Вскоре после этого Глинка уехал за границу, и когда возвратился, чтобы переменить паспорт, намереваясь остаться в России только на сутки, то встретился с хорошенькой девушкой Ивановой27. Он был, как все поэты, мягкосердечен, впечатлителен, а потому с одного взгляда влюбился в нее и, не долго думая, вместо того чтобы переменить паспорт и ехать за границу, женился. После этого я долго его не видала; он получил место при императорской капелле28 и стал реже являться среди старых друзей.
Потом я встретила его глубоко разочарованным, скорбевшим оттого, что близкие его сердцу не поняли этого сердца, созданного, как он уверял, для любви. Но понял ли он и сам ту женщину, от которой ожидал любви и счастья?..
Мне всегда казалось, что истинная любовь должна быть не только прозорлива, но и ясновидяща, иначе она не истинна; а потому я думаю, что Глинка сам себя обманывал и называл любовью чувство, которое в нем было
только увлечением красотою этой женщины. Но как бы то ни было, Глинка был несчастлив. Семейная жизнь скоро ему надоела; грустнее прежнего он искал отрады в музыке и дивных ее вдохновениях. Тяжелая пора страданий сменилась порою любви к одной близкой мне особе29, и Глинка снова ожил. Он бывал у меня опять почти каждый день; поставил у меня фортепиано и тут же сочинил музыку на 12 романсов Кукольника30, своего приятеля. Когда он, бывало, пел эти романсы, то брал так сильно за душу, что делал с нами, что хотел; мы и плакали и смеялись по воле его.

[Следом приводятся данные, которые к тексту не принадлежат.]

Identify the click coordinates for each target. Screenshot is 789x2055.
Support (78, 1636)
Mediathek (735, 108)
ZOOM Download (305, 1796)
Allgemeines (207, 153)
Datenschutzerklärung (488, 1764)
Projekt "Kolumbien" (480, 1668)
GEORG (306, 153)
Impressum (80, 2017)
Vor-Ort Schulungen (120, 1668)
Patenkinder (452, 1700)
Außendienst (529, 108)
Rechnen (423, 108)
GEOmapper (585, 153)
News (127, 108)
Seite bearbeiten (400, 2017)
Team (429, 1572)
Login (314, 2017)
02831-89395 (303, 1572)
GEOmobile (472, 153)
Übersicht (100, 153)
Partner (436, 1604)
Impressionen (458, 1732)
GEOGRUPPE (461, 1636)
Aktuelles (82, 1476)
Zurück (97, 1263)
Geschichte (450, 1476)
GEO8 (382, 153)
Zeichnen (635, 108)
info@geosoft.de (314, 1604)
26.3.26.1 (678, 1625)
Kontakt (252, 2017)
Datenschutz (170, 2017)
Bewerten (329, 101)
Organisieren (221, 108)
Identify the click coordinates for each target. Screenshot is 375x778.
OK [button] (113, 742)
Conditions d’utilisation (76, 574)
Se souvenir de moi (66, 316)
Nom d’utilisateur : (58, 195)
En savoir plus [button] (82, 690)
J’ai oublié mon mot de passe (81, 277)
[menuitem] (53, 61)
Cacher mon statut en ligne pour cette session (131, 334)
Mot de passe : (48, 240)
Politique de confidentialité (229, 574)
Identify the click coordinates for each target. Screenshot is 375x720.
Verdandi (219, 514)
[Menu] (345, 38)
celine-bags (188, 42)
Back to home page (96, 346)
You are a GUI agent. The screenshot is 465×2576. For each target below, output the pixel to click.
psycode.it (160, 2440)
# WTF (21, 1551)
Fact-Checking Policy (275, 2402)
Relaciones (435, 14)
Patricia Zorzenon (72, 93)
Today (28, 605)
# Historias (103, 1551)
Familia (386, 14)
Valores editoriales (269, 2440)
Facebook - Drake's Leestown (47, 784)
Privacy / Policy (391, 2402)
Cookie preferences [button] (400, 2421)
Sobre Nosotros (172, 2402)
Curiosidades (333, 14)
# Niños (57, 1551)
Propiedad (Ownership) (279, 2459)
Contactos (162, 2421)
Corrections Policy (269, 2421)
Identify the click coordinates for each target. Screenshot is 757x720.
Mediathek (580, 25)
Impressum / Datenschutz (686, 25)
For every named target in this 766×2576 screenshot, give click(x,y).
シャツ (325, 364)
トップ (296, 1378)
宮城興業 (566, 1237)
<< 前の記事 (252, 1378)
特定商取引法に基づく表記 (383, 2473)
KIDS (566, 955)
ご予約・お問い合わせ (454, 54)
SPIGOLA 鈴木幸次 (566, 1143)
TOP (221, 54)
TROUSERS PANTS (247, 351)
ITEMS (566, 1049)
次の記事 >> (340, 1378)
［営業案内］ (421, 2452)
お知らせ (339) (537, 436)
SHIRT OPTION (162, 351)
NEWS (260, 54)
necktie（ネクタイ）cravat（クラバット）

У него был очень небольшой голос, но он умел ему придавать чрезвычайную выразительность и сопровождал таким аккомпанементом, что мы его заслушивались. В его романсах слышалось и близкое искусное подражание звукам природы, и говор нежной страсти, и меланхолия, и грусть, и милое, неуловимое, необъяснимое, но понятное сердцу. Более других остались в моей памяти: «Ходит ветер у ворот…» и «Пароход» с его чудно подражательным аккомпанементом; потом что-то вроде баркаролы, наконец, и колыбельная песнь:
Эту последнюю певала и я, укачивая маленького сына32, который сквозь сон за мною повторял: уснули габые…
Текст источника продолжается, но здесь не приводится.